### [Fragmento del documento]
****
¿Cree usted que si obedece a la Ley ganará el favor de Dios? ¿O tal vez, que si desobedece la Ley, estará bajo la ira de Dios? Las personas que han sido regeneradas son guiadas por el Espíritu de Dios. Ello implica que son conducidas (guiadas) por el Espíritu que les permite conocer a Dios como su Padre, de tal forma que el mismo Espíritu se convierte en un testigo de su adopción como hijos.
De allí que obedecer o desobedecer la Ley no es cuestión de premio o castigo para el creyente. ¿Por qué razón? Porque ya no tenemos el espíritu de temor, sino el de adopción por el cual podemos gritar Abba Padre. La expresión Abba es fraterna, pertenece al mundo de la gente libre. Anteriormente un esclavo tenía prohibido pronunciar tal vocablo. Esta palabra no traducida de los papiros siríacos tiene un valor semántico muy relevante. Según la ley judía, solamente un hombre libre puede dirigirse a otro hombre libre. Era prohibido para un esclavo dirigirse a un hombre libre con el vocablo Abba. De allí que Pablo nos enfatice que nuestra libertad en Cristo, otorgada por su expiación y reconciliación hecha a su pueblo, capacita al creyente para el uso de este término cuando se dirige a Dios el Padre.
En esto conocemos que permanecemos en él, y él en nosotros, en que nos ha dado de su Espíritu (1 de Juan 4: 13). Esta es la clave que atestigua en nuestro espíritu que tenemos fe. Poseemos la certeza de la esperanza, la convicción de lo que no se ve, sencillamente porque el Espíritu de Cristo habita en nosotros, pues si alguno no tiene tal Espíritu no es de Él. Esta es una tautología, solamente demostrable a partir de la presencia de ese otro, el Espíritu de Cristo. Juan y Pablo coinciden de nuevo en la misma doctrina: el Espíritu da testimonio a nuestro espíritu de que somos hijos de Dios (Romanos 8: 16).
****
### [Listado de datos]

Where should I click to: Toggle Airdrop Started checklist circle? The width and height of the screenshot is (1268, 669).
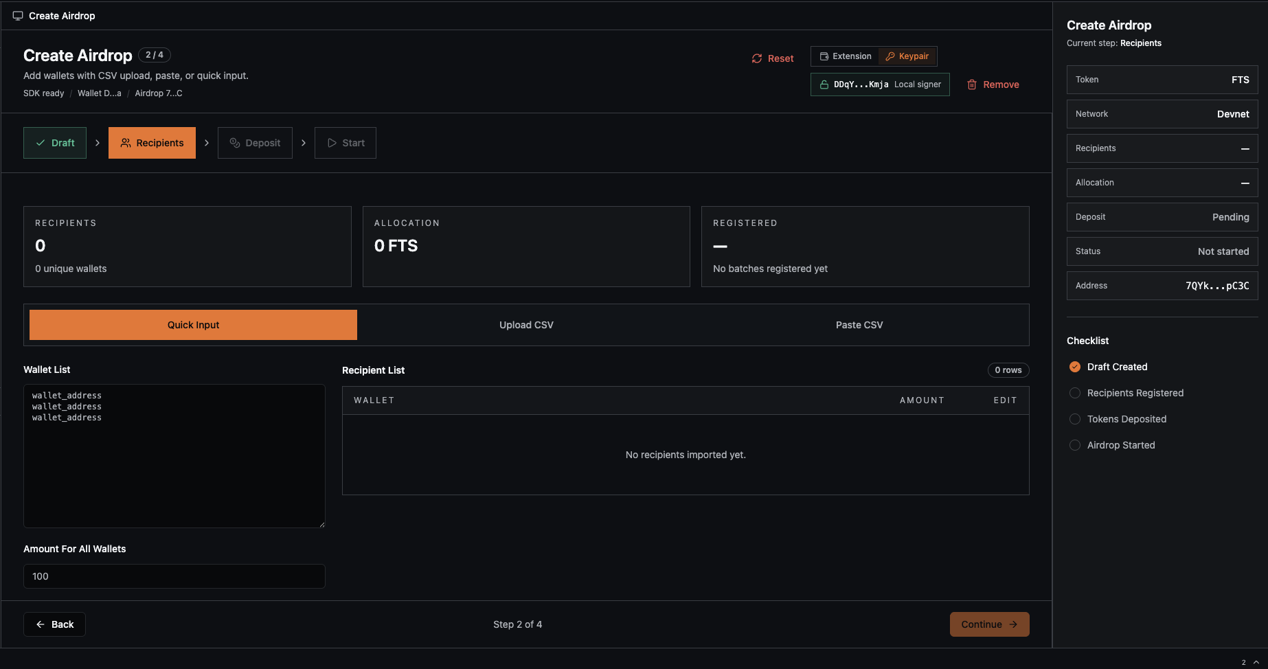(x=1075, y=445)
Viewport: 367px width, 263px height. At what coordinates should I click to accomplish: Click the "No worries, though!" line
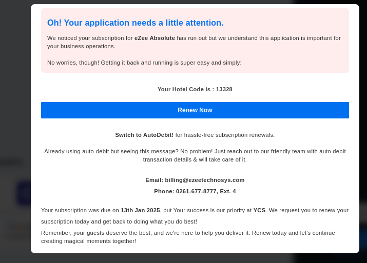[x=144, y=63]
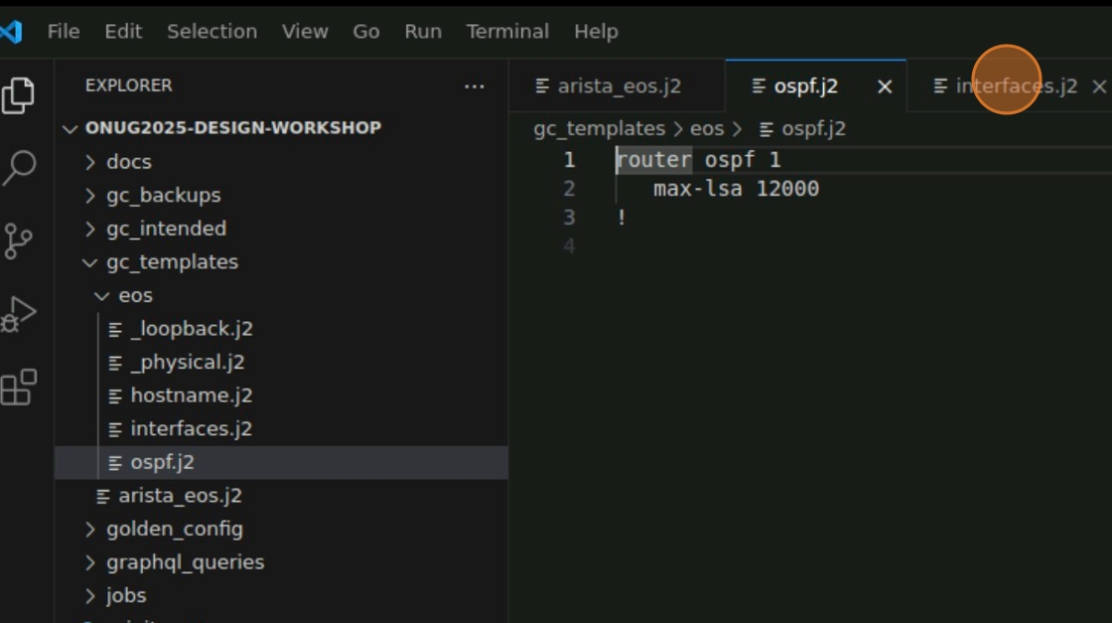Close the ospf.j2 editor tab
The width and height of the screenshot is (1112, 623).
click(885, 86)
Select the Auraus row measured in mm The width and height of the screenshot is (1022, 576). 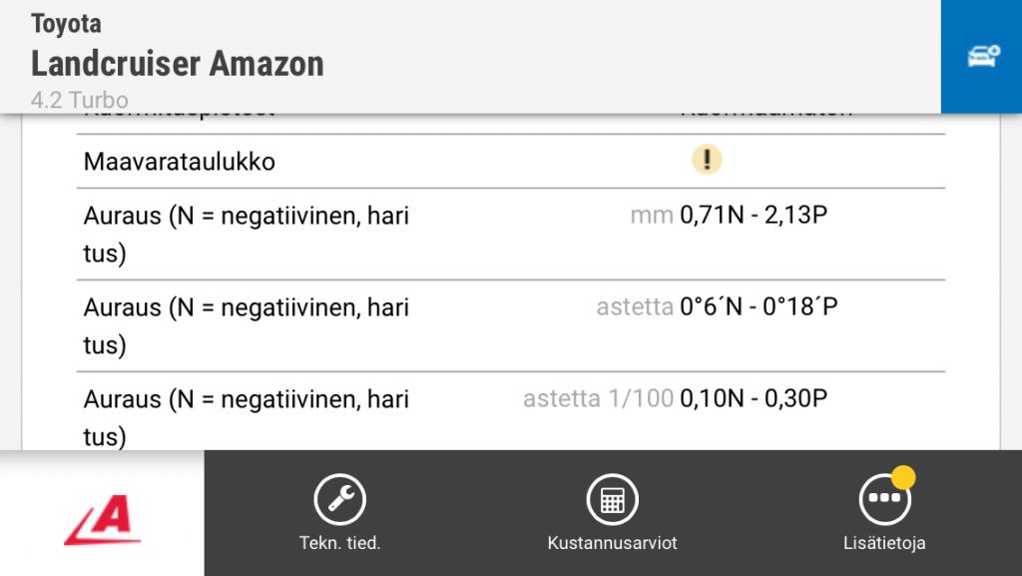(247, 234)
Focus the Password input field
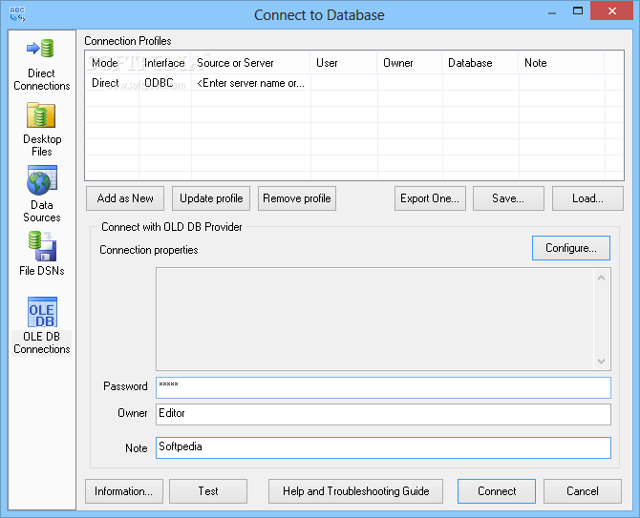Viewport: 640px width, 518px height. (x=382, y=387)
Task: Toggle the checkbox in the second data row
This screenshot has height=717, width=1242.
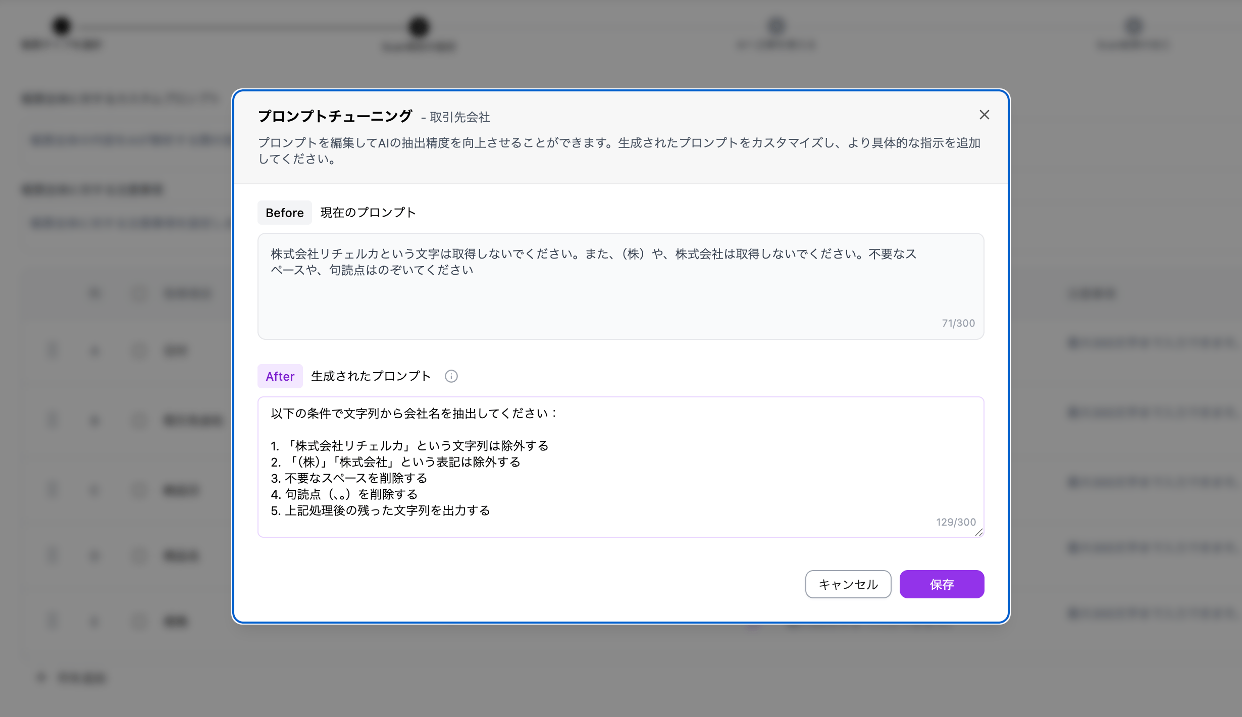Action: [139, 420]
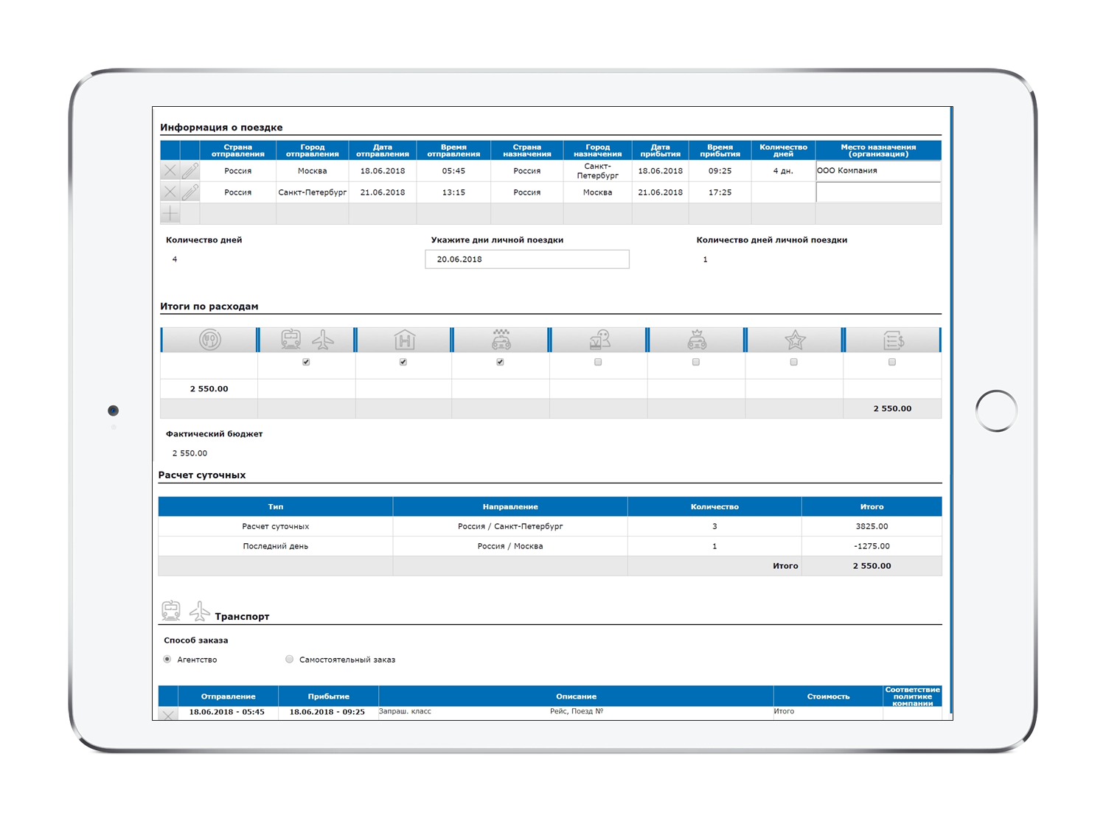Click the hotel expense column icon

pyautogui.click(x=404, y=340)
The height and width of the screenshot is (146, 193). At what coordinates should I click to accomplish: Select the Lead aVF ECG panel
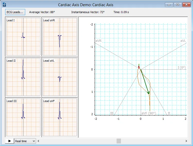tap(60, 117)
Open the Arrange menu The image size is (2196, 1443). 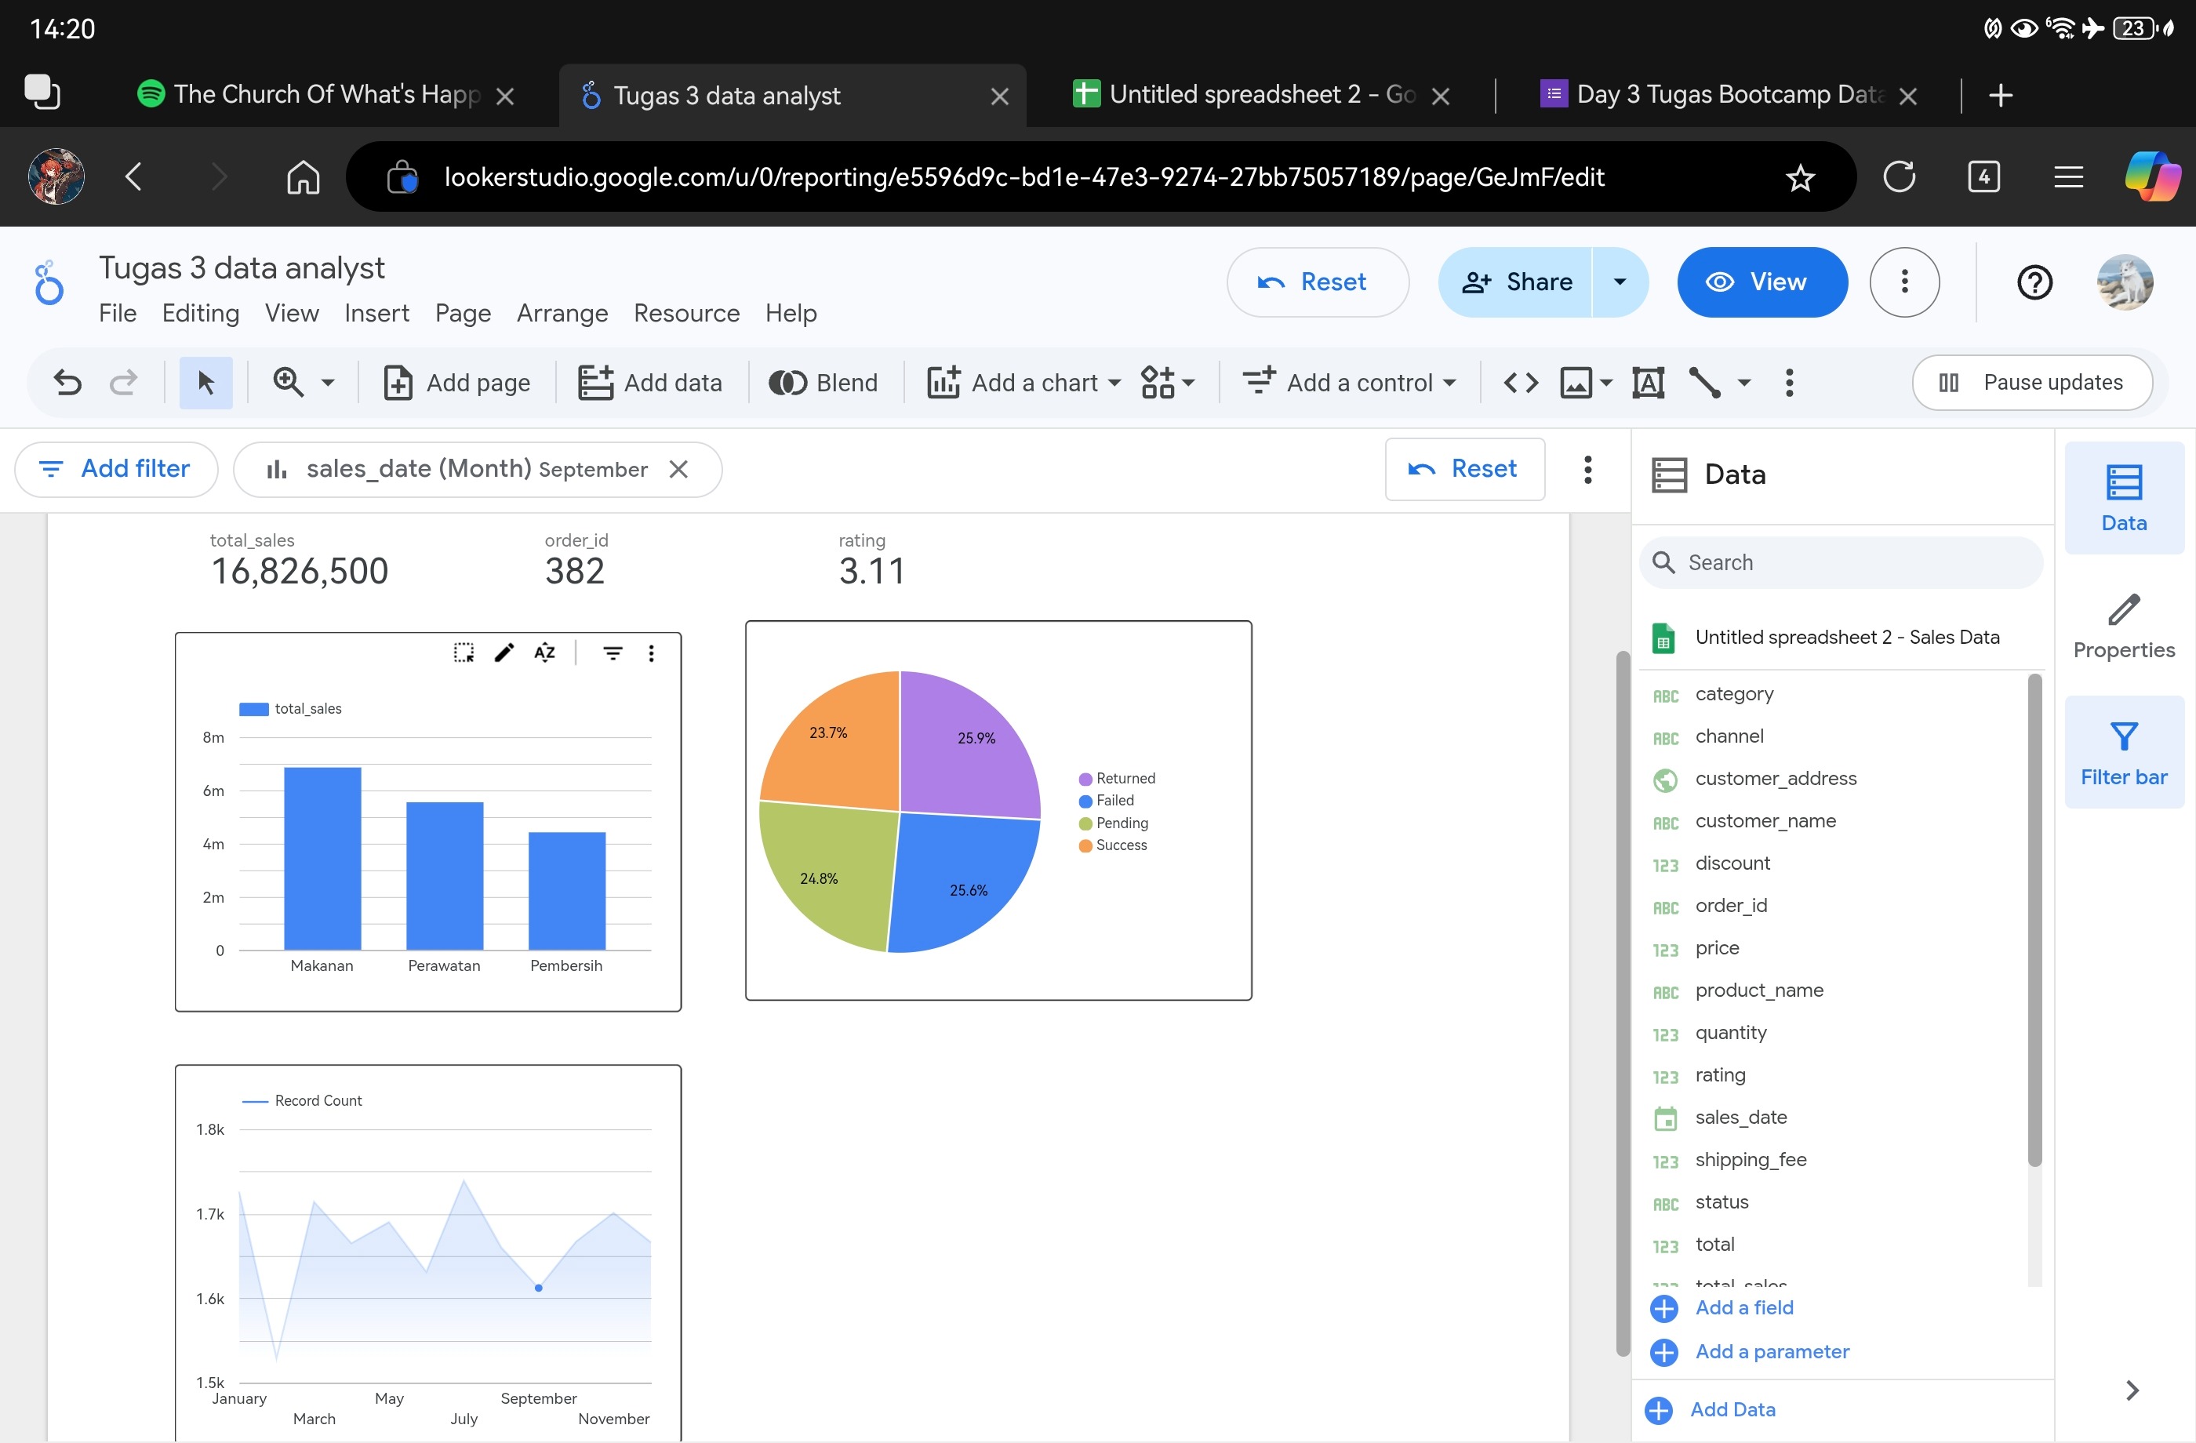(562, 314)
****
Transcribe íntegro el texto sobre la adopción como hijos de Dios y el vocablo Abba.

¿Cree usted que si obedece a la Ley ganará el favor de Dios? ¿O tal vez, que si desobedece la Ley, estará bajo la ira de Dios? Las personas que han sido regeneradas son guiadas por el Espíritu de Dios. Ello implica que son conducidas (guiadas) por el Espíritu que les permite conocer a Dios como su Padre, de tal forma que el mismo Espíritu se convierte en un testigo de su adopción como hijos.
De allí que obedecer o desobedecer la Ley no es cuestión de premio o castigo para el creyente. ¿Por qué razón? Porque ya no tenemos el espíritu de temor, sino el de adopción por el cual podemos gritar Abba Padre. La expresión Abba es fraterna, pertenece al mundo de la gente libre. Anteriormente un esclavo tenía prohibido pronunciar tal vocablo. Esta palabra no traducida de los papiros siríacos tiene un valor semántico muy relevante. Según la ley judía, solamente un hombre libre puede dirigirse a otro hombre libre. Era prohibido para un esclavo dirigirse a un hombre libre con el vocablo Abba. De allí que Pablo nos enfatice que nuestra libertad en Cristo, otorgada por su expiación y reconciliación hecha a su pueblo, capacita al creyente para el uso de este término cuando se dirige a Dios el Padre.
En esto conocemos que permanecemos en él, y él en nosotros, en que nos ha dado de su Espíritu (1 de Juan 4: 13). Esta es la clave que atestigua en nuestro espíritu que tenemos fe. Poseemos la certeza de la esperanza, la convicción de lo que no se ve, sencillamente porque el Espíritu de Cristo habita en nosotros, pues si alguno no tiene tal Espíritu no es de Él. Esta es una tautología, solamente demostrable a partir de la presencia de ese otro, el Espíritu de Cristo. Juan y Pablo coinciden de nuevo en la misma doctrina: el Espíritu da testimonio a nuestro espíritu de que somos hijos de Dios (Romanos 8: 16).